■ EXERCISE BRIEF ■
From the line containing "Task: Click the 保荐代表人 names 张坤，陈城" through the last line of the entries below, transcribe each line exactly, excluding any picture.
--- INPUT RECORDS Enclosed Below ---
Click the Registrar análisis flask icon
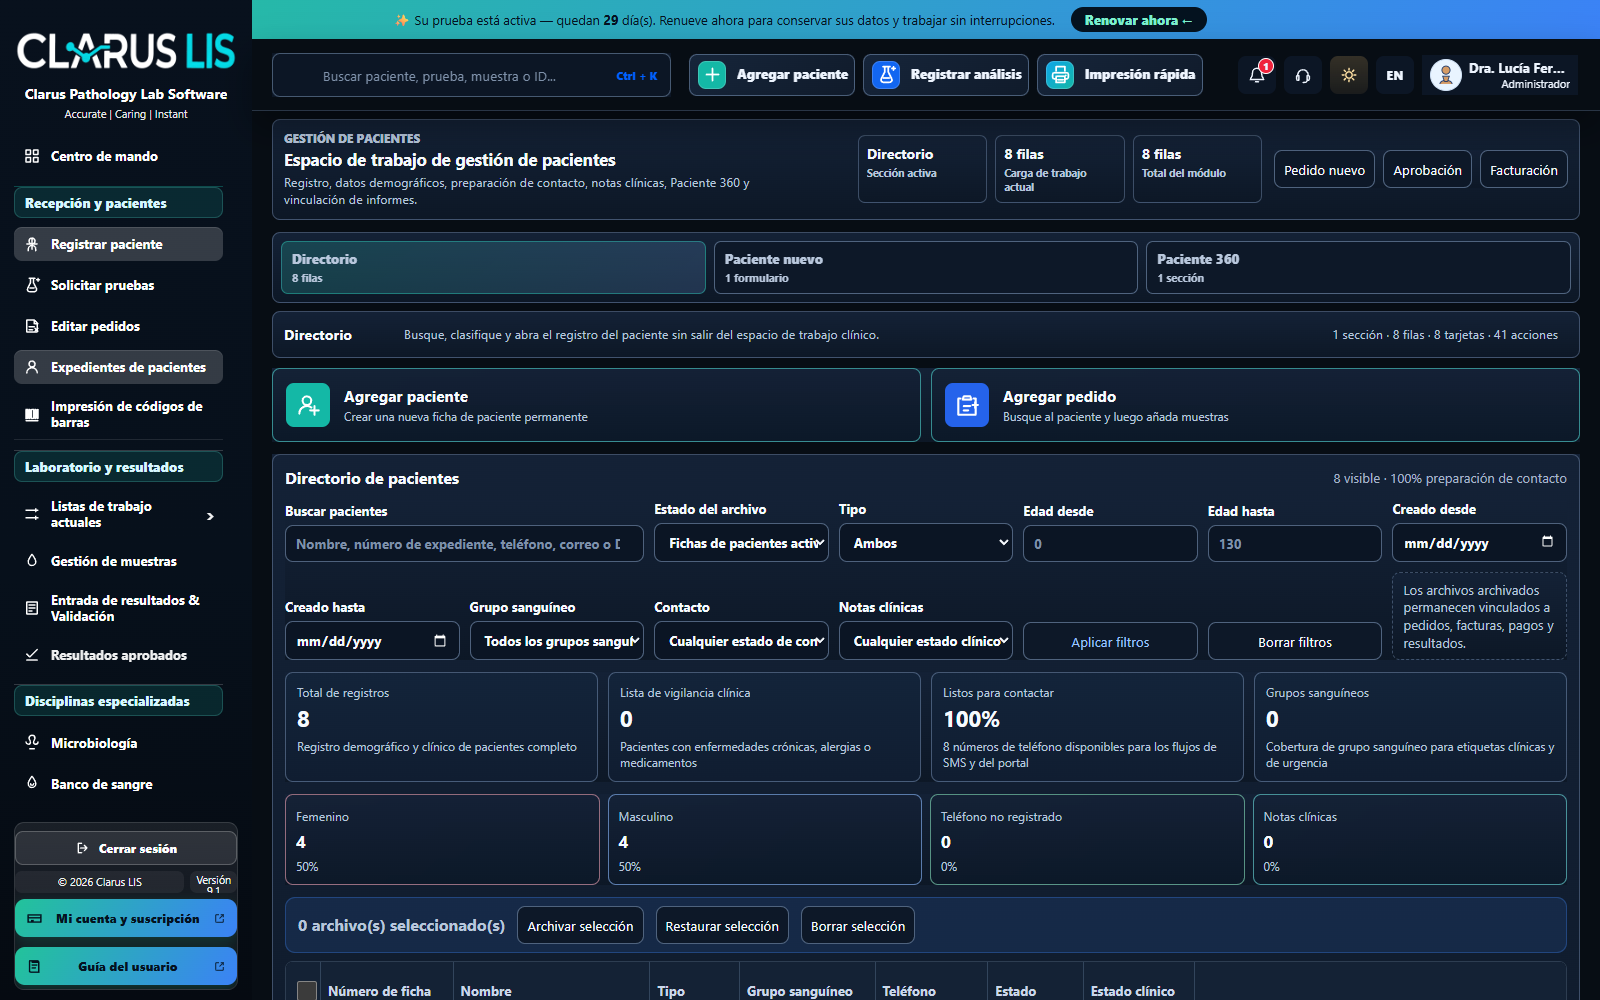Viewport: 1600px width, 1000px height. coord(886,75)
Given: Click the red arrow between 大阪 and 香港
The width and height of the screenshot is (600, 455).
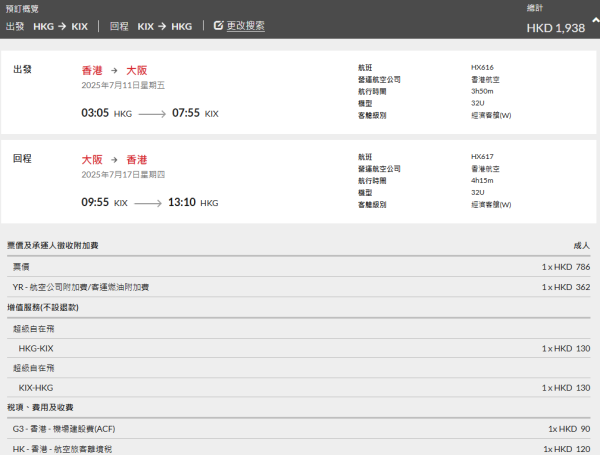Looking at the screenshot, I should tap(114, 159).
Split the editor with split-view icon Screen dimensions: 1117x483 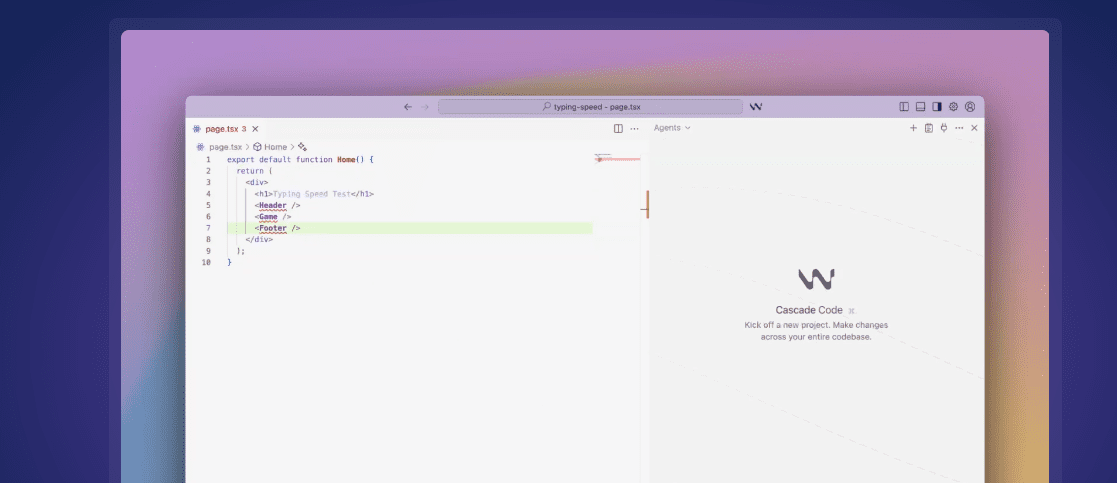coord(618,129)
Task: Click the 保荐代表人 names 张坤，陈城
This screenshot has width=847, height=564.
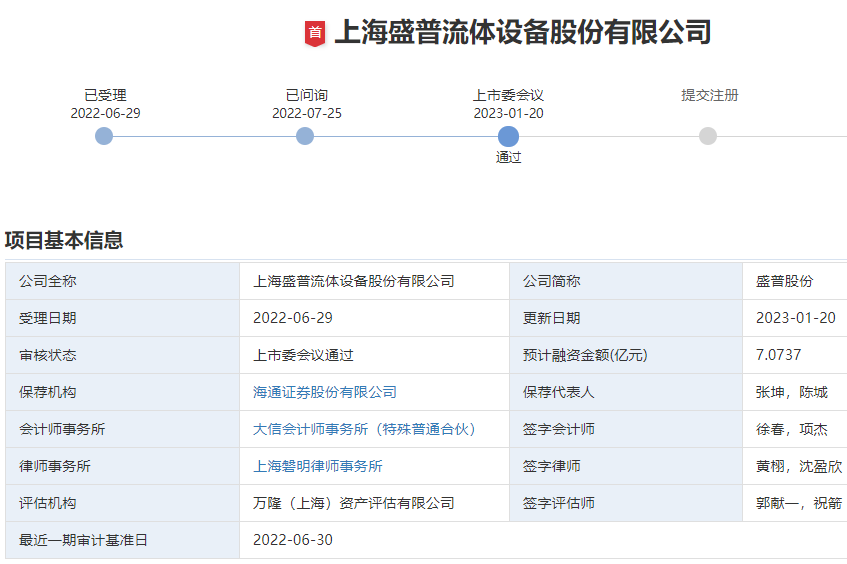Action: coord(791,392)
--- End of Enclosed INPUT RECORDS ---
■ COMPLETED EXERCISE ■
Task: Click the 保荐代表人 names 张坤，陈城
This screenshot has width=847, height=564.
Action: coord(791,392)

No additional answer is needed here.